*** Opening of Data excerpts ***

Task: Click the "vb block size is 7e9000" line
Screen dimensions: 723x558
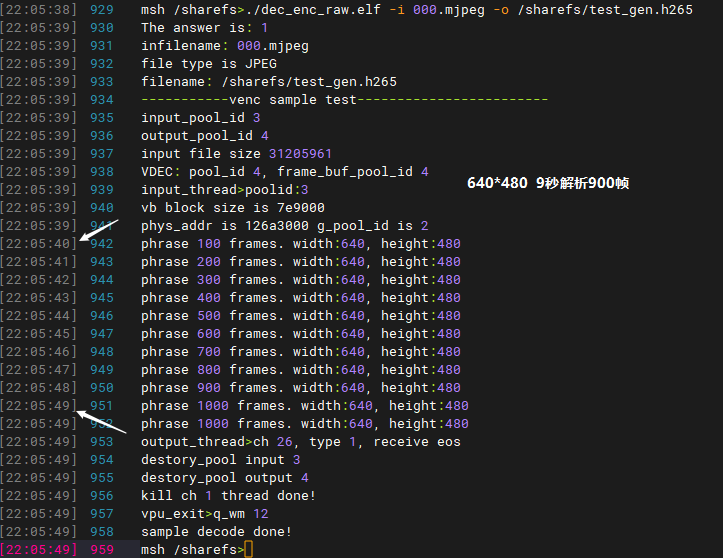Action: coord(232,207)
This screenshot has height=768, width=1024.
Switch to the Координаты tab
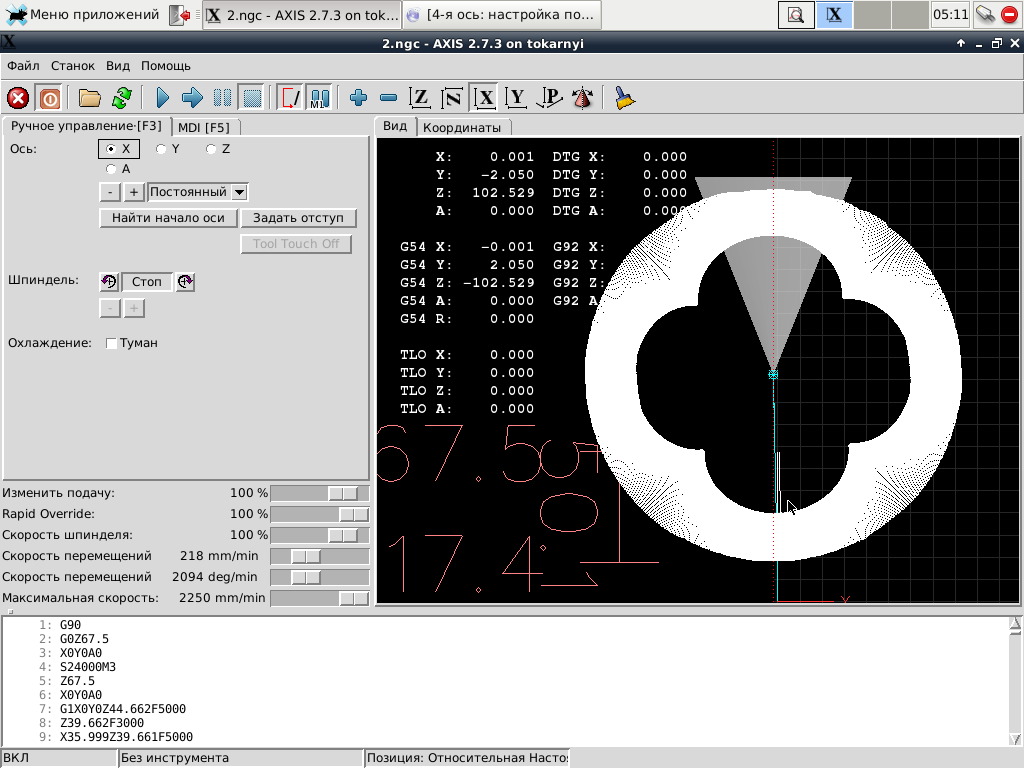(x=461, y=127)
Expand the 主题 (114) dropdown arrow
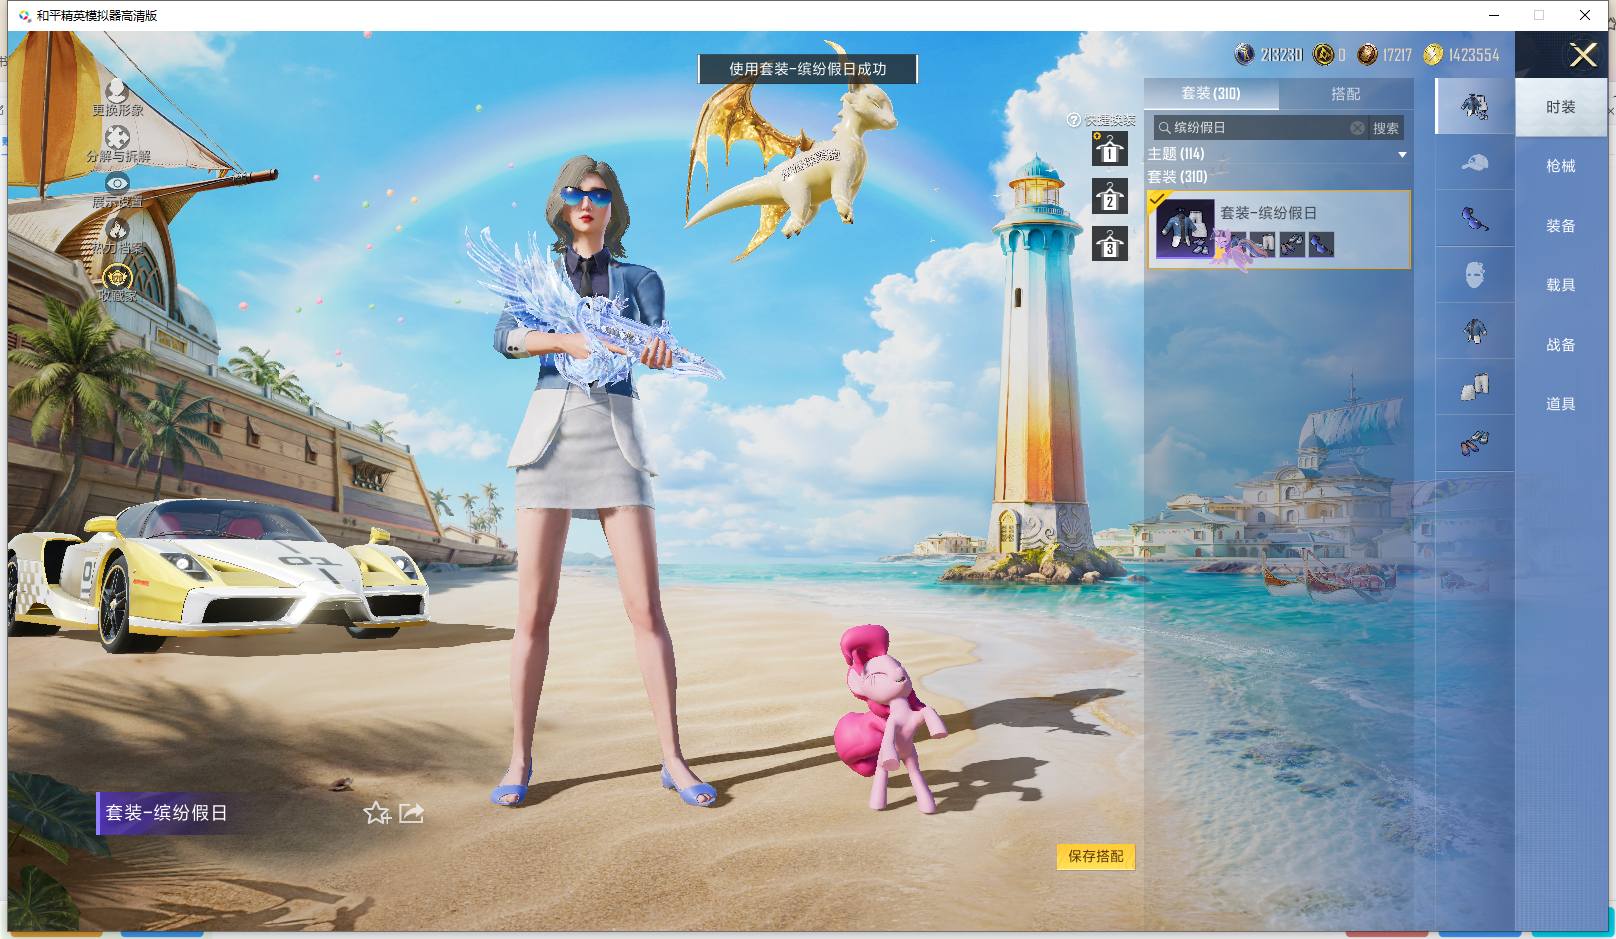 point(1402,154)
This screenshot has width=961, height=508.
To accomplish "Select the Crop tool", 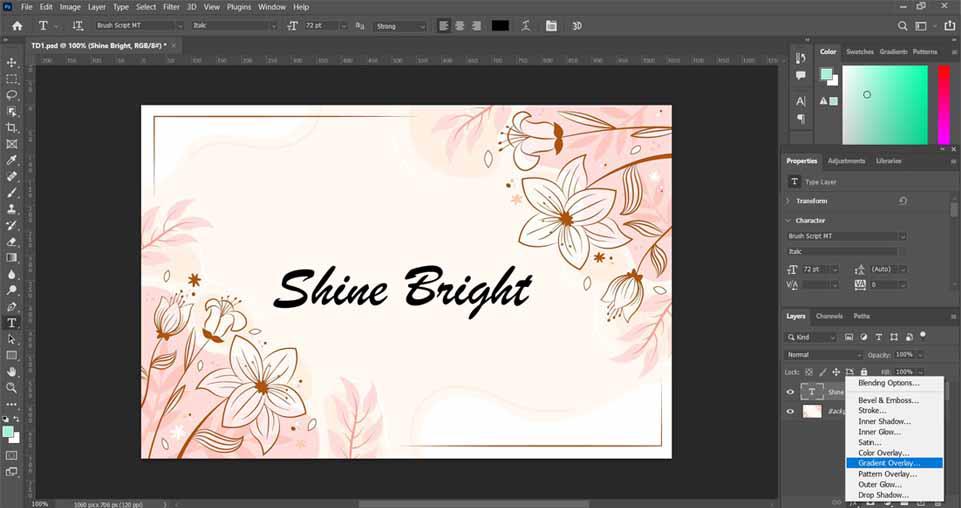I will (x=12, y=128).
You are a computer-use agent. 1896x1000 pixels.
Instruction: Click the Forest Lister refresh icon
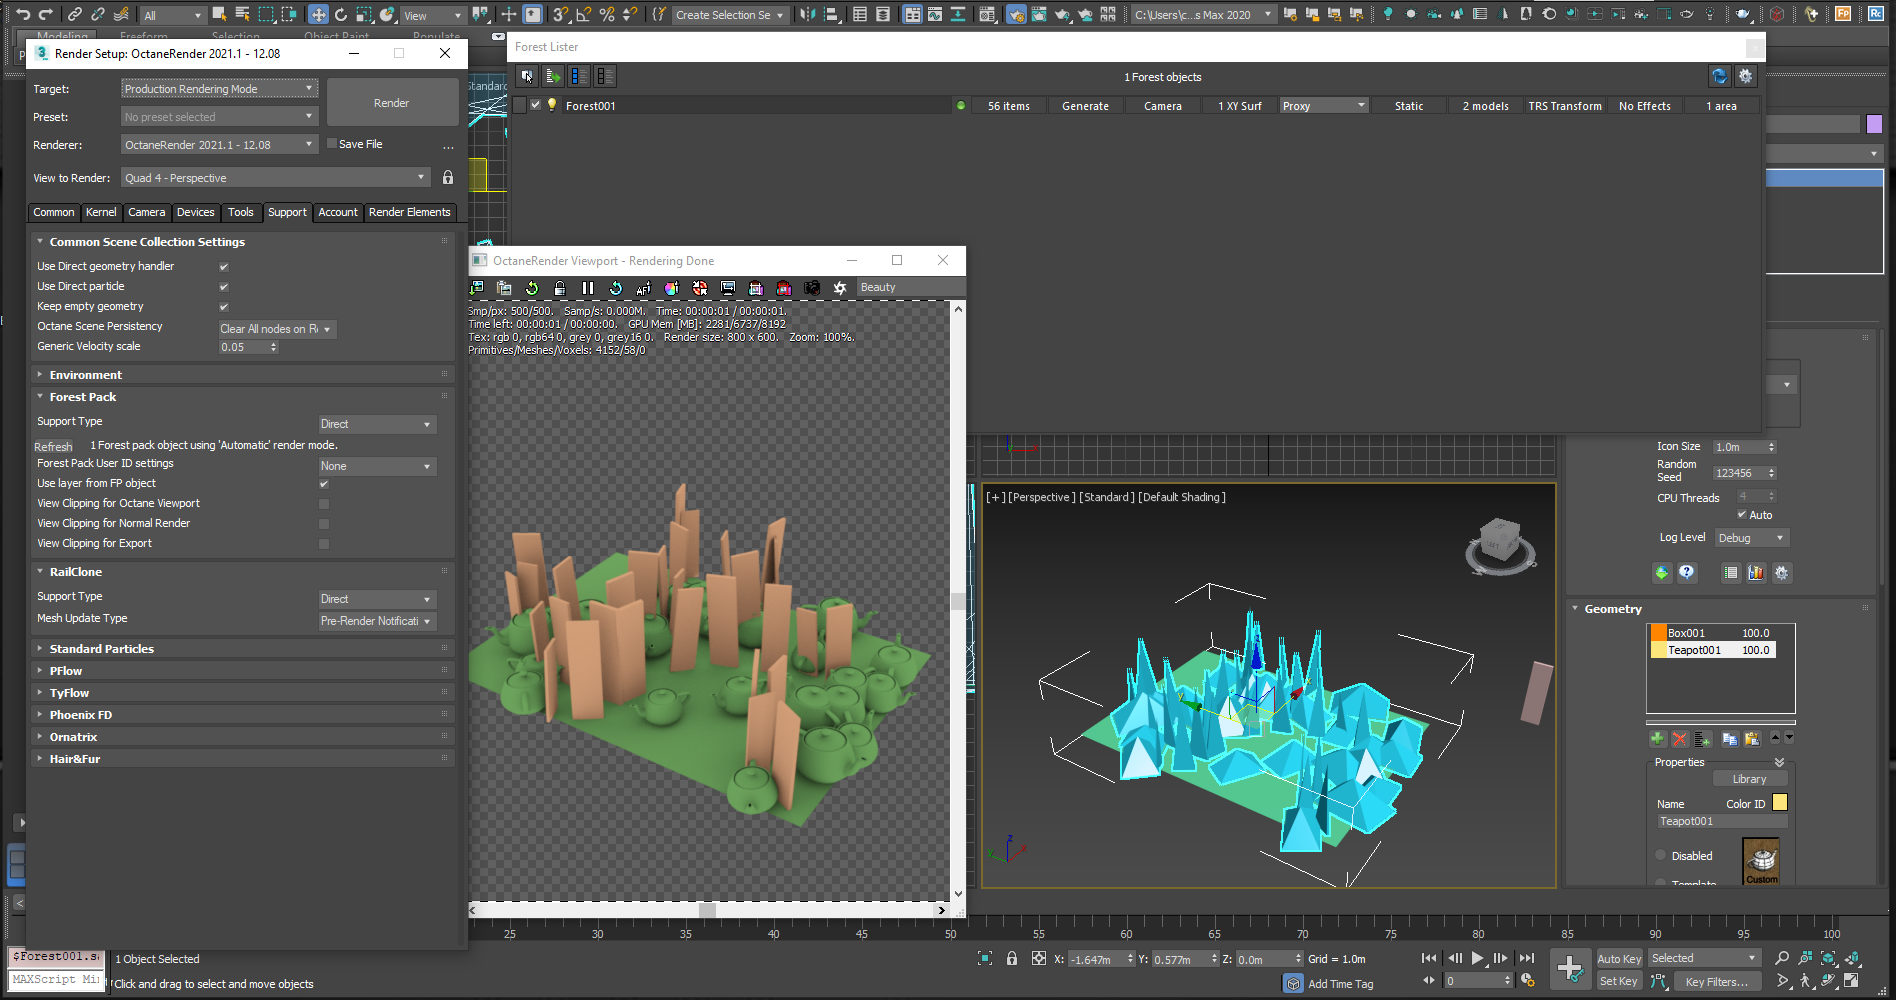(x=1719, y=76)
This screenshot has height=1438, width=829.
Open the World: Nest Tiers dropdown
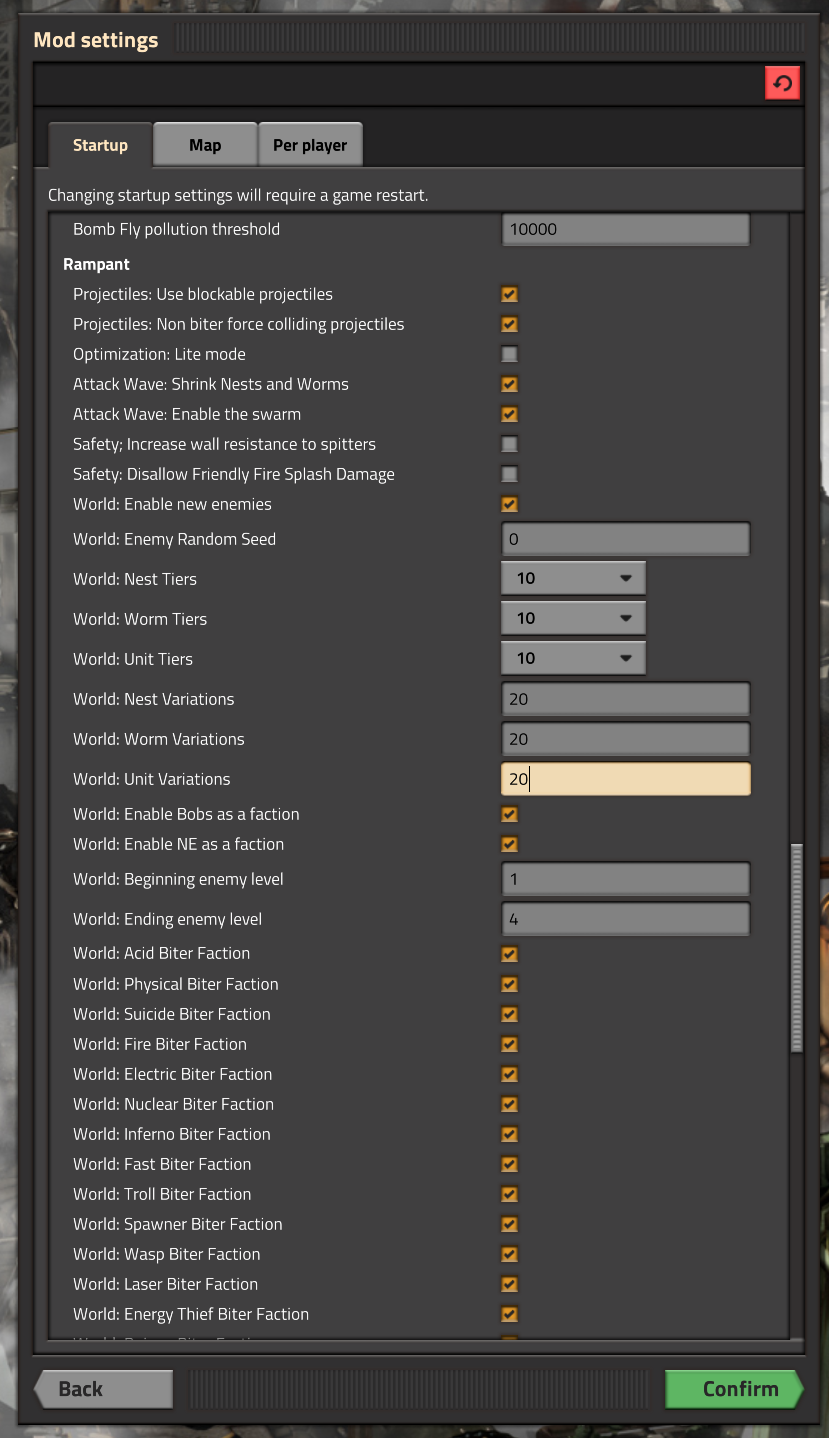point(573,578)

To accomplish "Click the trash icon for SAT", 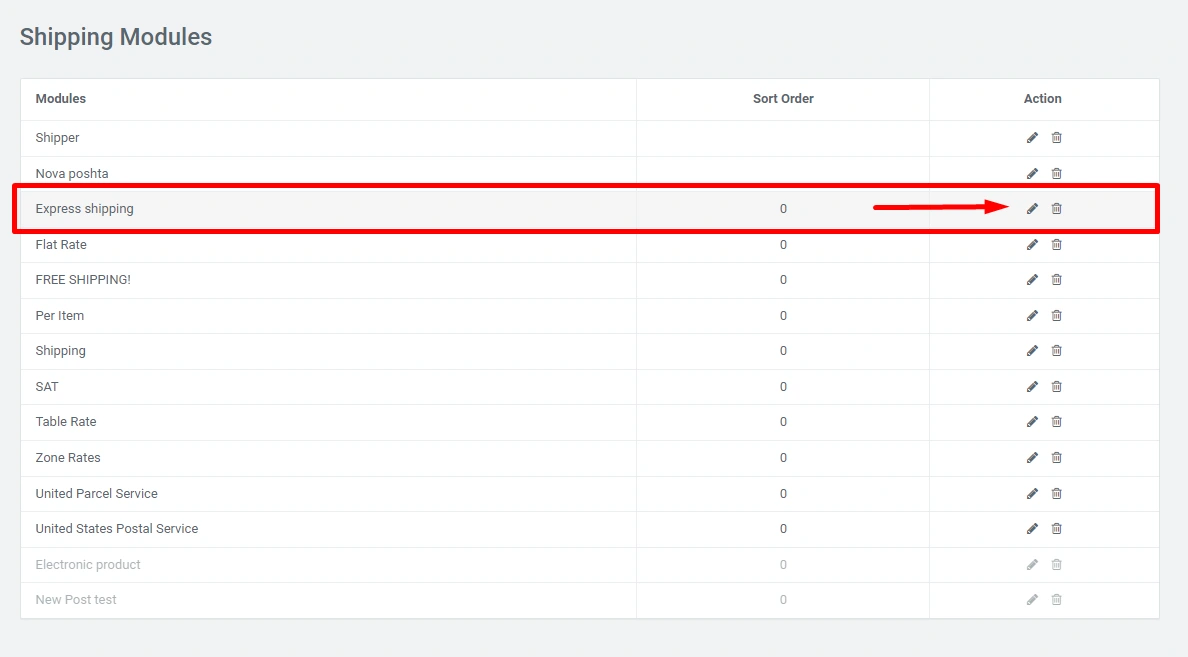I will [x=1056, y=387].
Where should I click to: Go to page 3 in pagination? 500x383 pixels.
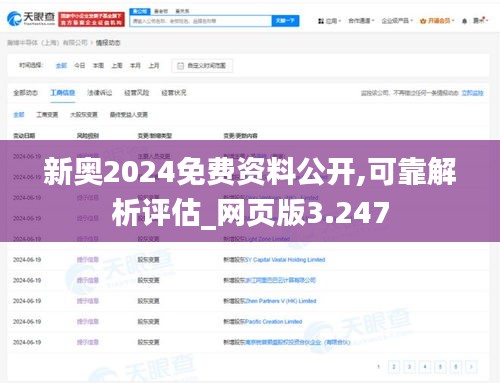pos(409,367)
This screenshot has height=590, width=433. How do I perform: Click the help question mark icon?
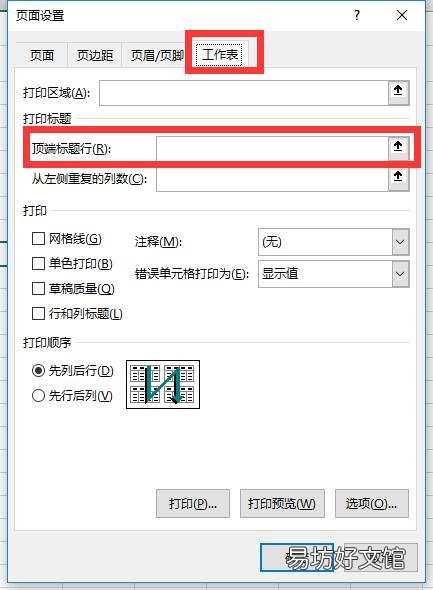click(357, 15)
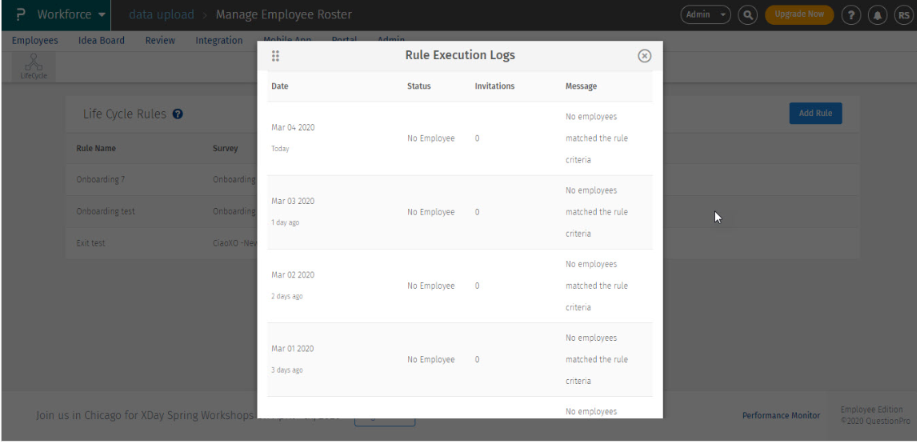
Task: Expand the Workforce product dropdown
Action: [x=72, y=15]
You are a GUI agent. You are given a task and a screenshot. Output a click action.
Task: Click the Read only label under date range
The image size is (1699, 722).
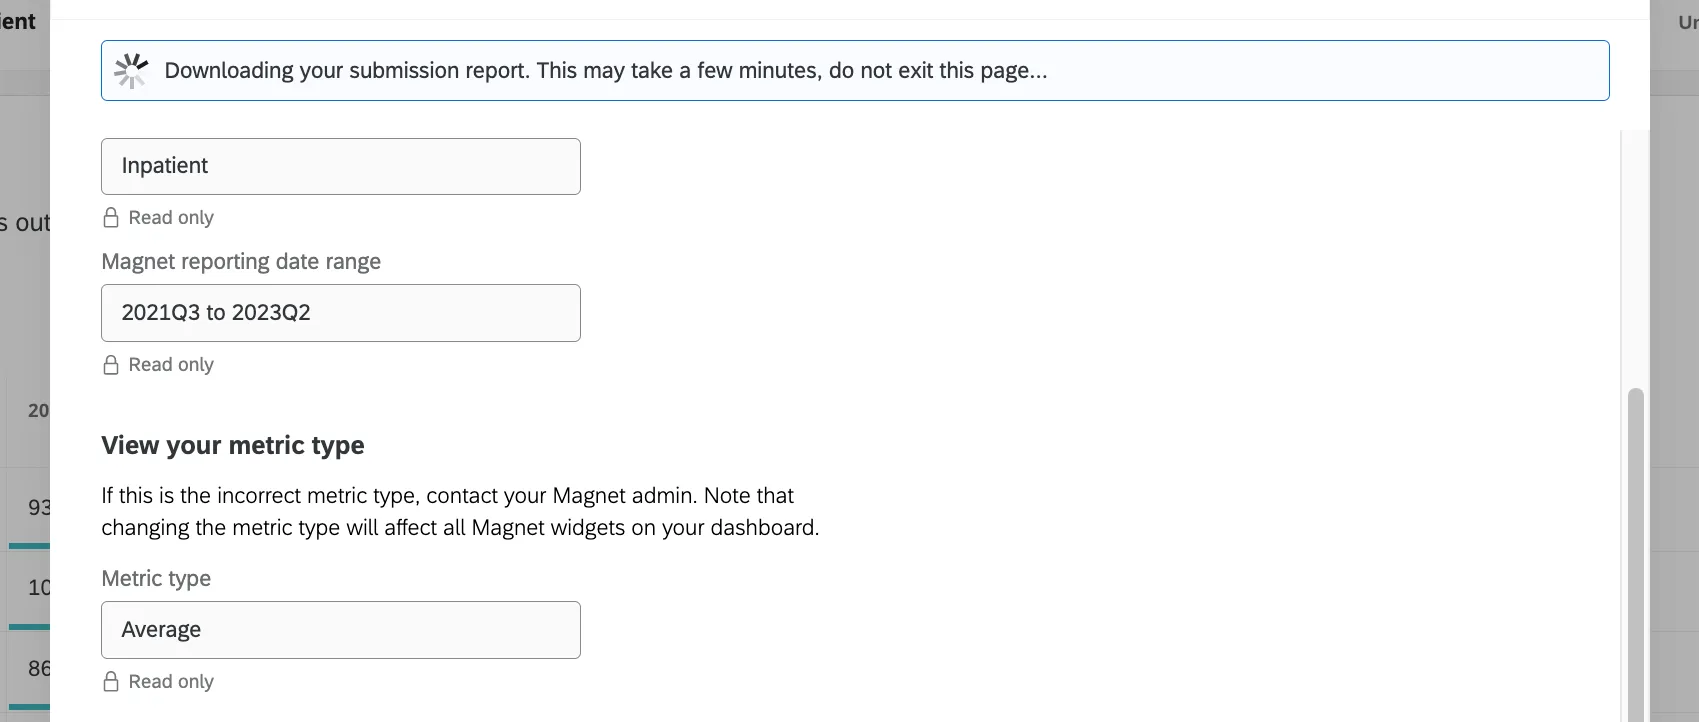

*** Close of Data excerpts ***

What you will do: Select from the material above each line in which the string "size" appears, and list those lines.

Written response:
Task: Click the "vb block size is 7e9000" line
The image size is (1699, 722).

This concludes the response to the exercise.